I gave following two arguments to TfidfVectorizer:

tokenizer: tokenize function
stop_words

Then I used fit_transform and transform on the train and test documents repectively.

Why fit_transform for training data while transform for test data?

To avoid data leakage during cross-validation, imputer computes the statistic on the train data during the fit, stores it and uses the same on the test data, during the transform. This also prevents the test data from appearing in fit operation.

from sklearn.feature_extraction.text import TfidfVectorizer

vectorizer = TfidfVectorizer(tokenizer = tokenize, stop_words = 'english')

vectorised_train_documents = vectorizer.fit_transform(train_documents)
vectorised_test_documents = vectorizer.transform(test_documents)

For the efficient implementation of machine learning algorithms, many machine learning algorithms requires all input variables and output variables to be numeric. This means that categorical data must be converted to a numerical form.

For this purpose, I used MultiLabelBinarizer from sklearn.preprocessing.

from sklearn.preprocessing import MultiLabelBinarizer

mlb = MultiLabelBinarizer()
train_labels = mlb.fit_transform(train_categories)
test_labels = mlb.transform(test_categories)

Now, To train the classifier, I used LinearSVC in combination with the OneVsRestClassifier function in the scikit-learn package.

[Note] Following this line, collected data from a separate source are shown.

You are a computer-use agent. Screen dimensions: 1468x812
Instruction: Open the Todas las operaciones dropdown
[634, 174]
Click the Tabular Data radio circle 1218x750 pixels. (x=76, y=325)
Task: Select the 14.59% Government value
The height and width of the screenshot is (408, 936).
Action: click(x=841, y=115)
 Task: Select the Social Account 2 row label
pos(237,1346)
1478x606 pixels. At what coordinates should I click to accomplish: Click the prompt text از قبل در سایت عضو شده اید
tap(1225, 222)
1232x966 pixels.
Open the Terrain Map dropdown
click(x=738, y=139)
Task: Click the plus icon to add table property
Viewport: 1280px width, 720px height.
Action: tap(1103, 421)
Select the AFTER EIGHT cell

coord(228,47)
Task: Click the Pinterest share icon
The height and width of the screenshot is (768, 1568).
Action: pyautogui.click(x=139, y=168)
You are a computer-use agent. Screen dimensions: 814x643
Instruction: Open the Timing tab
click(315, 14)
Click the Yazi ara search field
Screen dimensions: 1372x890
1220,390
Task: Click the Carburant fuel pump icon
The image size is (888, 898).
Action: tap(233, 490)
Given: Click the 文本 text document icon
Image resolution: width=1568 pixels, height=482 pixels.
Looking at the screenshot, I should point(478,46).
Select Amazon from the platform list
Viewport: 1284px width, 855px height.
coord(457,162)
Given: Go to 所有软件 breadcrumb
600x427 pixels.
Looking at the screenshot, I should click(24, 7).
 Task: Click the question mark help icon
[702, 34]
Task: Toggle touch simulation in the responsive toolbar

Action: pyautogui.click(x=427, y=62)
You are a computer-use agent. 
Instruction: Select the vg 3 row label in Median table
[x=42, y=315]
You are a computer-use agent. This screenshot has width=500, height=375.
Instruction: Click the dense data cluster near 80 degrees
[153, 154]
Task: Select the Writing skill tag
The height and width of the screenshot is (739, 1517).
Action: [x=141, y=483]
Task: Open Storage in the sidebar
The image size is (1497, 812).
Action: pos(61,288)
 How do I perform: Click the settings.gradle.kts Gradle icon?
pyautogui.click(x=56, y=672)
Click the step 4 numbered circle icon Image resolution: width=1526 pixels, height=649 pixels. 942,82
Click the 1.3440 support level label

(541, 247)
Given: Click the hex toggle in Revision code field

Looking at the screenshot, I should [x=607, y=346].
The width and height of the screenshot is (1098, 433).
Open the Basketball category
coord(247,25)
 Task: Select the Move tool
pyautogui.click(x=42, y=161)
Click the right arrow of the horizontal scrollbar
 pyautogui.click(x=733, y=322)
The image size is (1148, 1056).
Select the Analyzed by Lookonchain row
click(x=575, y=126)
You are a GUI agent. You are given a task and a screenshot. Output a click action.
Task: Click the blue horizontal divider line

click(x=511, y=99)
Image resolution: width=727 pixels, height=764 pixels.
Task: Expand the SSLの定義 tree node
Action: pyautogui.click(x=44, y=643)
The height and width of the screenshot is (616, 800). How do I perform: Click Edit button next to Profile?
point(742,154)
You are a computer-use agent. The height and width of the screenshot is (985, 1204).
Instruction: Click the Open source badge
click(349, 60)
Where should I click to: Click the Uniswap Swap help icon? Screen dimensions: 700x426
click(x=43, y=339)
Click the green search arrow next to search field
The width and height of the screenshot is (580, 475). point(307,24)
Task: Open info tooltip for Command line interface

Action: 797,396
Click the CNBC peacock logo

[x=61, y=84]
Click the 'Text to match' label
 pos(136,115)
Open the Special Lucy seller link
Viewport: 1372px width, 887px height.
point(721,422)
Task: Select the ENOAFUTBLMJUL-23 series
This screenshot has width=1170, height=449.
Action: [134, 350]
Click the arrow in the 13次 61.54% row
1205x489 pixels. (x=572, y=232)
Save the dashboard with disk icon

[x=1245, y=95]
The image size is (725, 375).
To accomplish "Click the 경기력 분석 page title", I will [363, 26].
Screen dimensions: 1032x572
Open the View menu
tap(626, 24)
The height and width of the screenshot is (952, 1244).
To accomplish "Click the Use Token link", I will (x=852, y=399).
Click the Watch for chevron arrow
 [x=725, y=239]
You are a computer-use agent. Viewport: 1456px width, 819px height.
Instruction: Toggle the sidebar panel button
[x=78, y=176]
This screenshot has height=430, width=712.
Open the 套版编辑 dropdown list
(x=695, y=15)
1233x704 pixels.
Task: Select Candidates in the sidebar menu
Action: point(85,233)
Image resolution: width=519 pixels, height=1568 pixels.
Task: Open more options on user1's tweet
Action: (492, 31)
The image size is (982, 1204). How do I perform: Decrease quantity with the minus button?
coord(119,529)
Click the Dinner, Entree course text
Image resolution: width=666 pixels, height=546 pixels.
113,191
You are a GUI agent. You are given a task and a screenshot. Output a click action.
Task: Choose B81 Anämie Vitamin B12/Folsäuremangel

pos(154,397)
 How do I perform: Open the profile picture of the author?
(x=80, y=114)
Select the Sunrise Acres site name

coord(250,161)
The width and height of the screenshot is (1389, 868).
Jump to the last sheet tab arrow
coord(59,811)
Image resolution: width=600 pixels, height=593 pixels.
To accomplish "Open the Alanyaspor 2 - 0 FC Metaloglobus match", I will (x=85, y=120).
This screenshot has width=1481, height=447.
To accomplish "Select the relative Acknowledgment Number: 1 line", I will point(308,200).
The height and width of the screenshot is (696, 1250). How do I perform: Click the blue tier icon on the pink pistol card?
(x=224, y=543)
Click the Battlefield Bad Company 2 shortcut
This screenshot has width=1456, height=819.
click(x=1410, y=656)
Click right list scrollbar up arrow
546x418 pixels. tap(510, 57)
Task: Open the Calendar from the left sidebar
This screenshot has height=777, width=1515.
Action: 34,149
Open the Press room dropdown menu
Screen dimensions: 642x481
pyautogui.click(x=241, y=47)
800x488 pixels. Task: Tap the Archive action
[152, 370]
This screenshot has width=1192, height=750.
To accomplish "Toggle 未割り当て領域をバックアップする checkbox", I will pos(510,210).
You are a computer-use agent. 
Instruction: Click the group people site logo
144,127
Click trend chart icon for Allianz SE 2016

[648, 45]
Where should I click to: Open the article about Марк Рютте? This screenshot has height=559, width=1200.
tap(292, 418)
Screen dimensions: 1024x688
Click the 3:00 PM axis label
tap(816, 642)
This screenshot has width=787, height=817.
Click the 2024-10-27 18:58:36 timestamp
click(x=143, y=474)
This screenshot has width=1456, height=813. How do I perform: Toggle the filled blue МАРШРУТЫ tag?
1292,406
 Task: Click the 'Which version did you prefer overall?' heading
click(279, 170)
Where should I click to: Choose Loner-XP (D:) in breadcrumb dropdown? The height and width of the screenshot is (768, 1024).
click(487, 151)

The strategy of OneVsRestClassifier is of fitting one classifier per label and the OneVsRestClassifier can efficiently do this task and also outputs are easy to interpret. Since each label is represented by one and only one classifier, it is possible to gain knowledge about the label by inspecting its corresponding classifier. OneVsRestClassifier

The reason I combined LinearSVC with OneVsRestClassifier is because LinearSVC supports Multi-class, while we want to perform Multi-label classification.

%%capture
from sklearn.multiclass import OneVsRestClassifier
from sklearn.svm import LinearSVC

classifier = OneVsRestClassifier(LinearSVC())
classifier.fit(vectorised_train_documents, train_labels)

After fitting the classifier, I decided to use cross_val_score to measure score of the classifier by cross validation on the training data. But the only problem was, I wanted to shuffle data to use with cross_val_score, but it does not support shuffle argument.

So, I decided to use KFold with cross_val_score as KFold supports shuffling the data.

I also enabled random_state, because random_state will guarantee the same output in each run. By setting the random_state, it is guaranteed that the pseudorandom number generator will generate the same sequence of random integers each time, which in turn will affect the split.

Why 42?

Why '42' is the preferred number when indicating something random?

%%capture
from sklearn.model_selection import KFold, cross_val_score

kf = KFold(n_splits=10, random_state = 42, shuffle = True)
scores = cross_val_score(classifier, vectorised_train_documents, train_labels, cv = kf)

print('Cross-validation scores:', scores)
print('Cross-validation accuracy: {:.4f} (+/- {:.4f})'.format(scores.mean(), scores.std() * 2))

Cross-validation scores: [0.83655084 0.86743887 0.8043758  0.83011583 0.83655084 0.81724582
 0.82754183 0.8030888  0.80694981 0.82731959]
Cross-validation accuracy: 0.8257 (+/- 0.0368)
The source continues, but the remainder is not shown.